Contributors to Homes People Can Afford analyse the problem and provide solutions from a number of perspectives – historical, political, social, economic and architectural. The book has been written to inform the current housing debates, as well as providing innovative examples of different housing partnerships and affordable housing designs.
The crisis of affordable and social and housing, particularly in Auckland and Christchurch, has dramatically heightened the importance of the shortage of supply of affordable and social housing, Professor Howden-Chapman says.
Among the design ideas explored in the book are architect Rau Hoskins’ nano whare – a modern, transportable, sustainable, small-scale interpretation of traditional Māori architecture that has been designed to house a single person – and the Living Ark Trust’s customised modular housing – a house frame that can be assembled in one third of the time and at half the cost of a traditionally constructed house.
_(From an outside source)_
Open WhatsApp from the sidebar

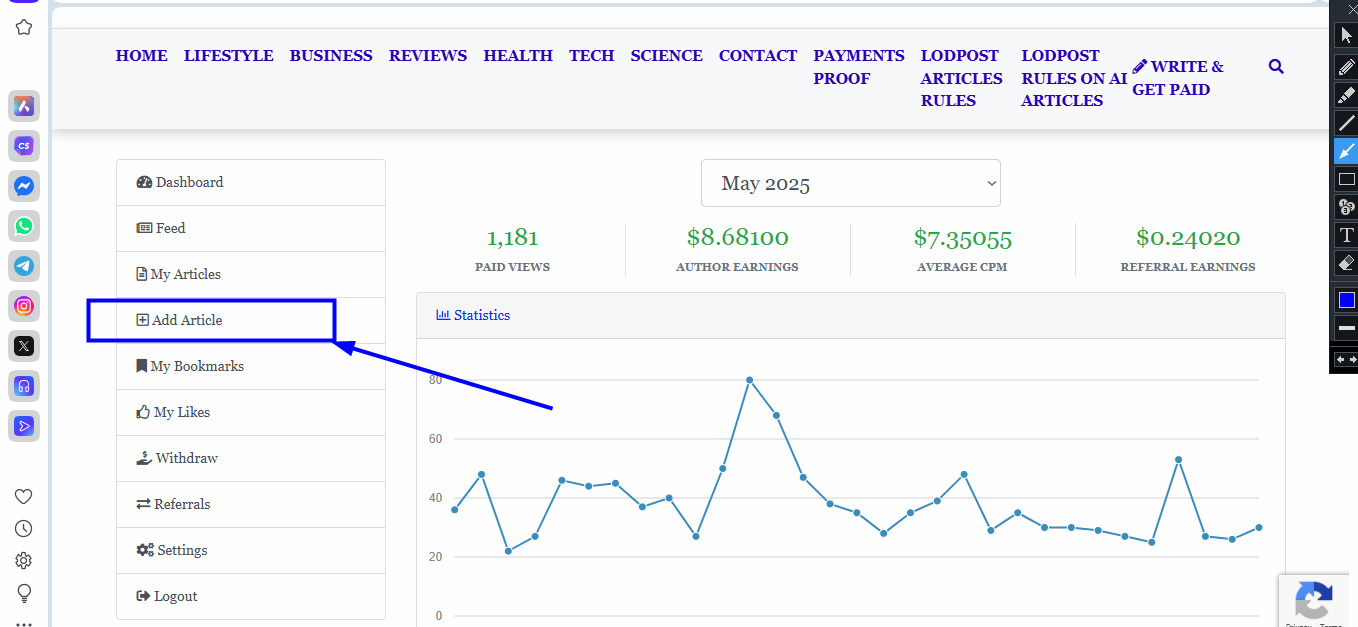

Professor Howden-Chapman says the main focus of the book is the concept of partnership to increase investment in affordable housing.
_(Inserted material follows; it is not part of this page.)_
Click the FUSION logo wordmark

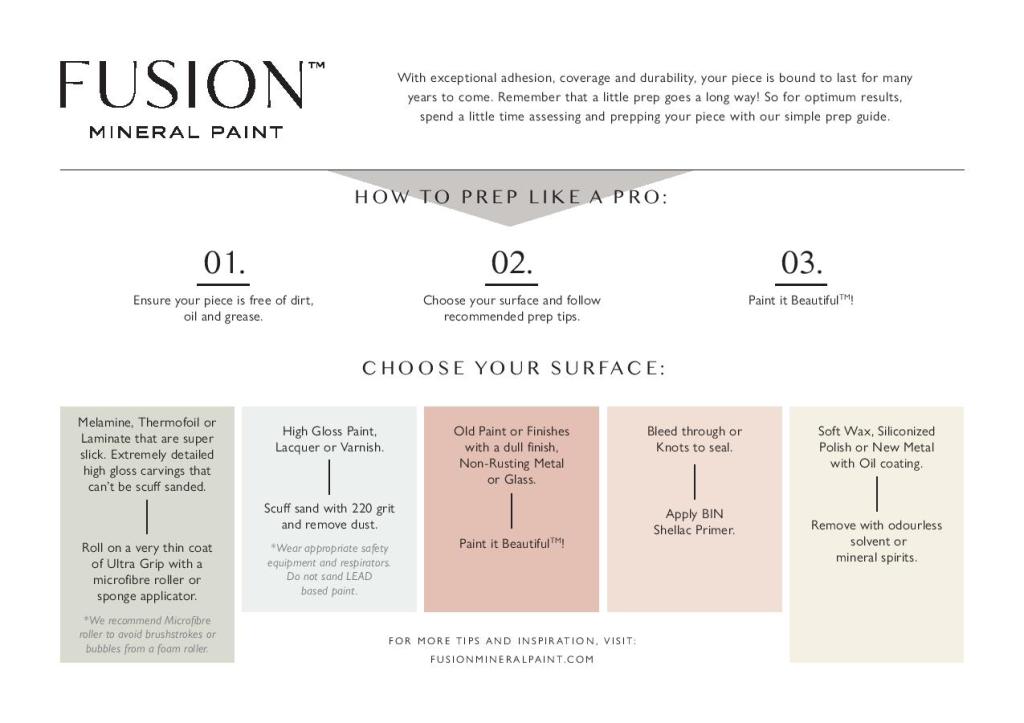183,86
The book describes the history of market failure and government failure in supplying an adequate supply of affordable and social housing, and outlines different governments’ responses and possible policy combinations. It profiles international case studies of best practice as well as New Zealand models for the provision of affordable housing that draw on the concept of partnership, between central and local government, the private sector and community groups, such as the Wellington City Housing and the Wellington Community Housing Trust.
Professor Howden-Chapman emphasises the book contributors’ shared belief about the importance of high quality, low cost housing, but that there is no single solution for the provision of affordable housing.
“The problem has evolved over time, shaped by political and economic decisions, and needs a comprehensive and strategic response. Our hope is that Homes People Can Afford will underline the urgency of addressing the problem, and motivate action through the striking examples we’ve given of opportunity and success.”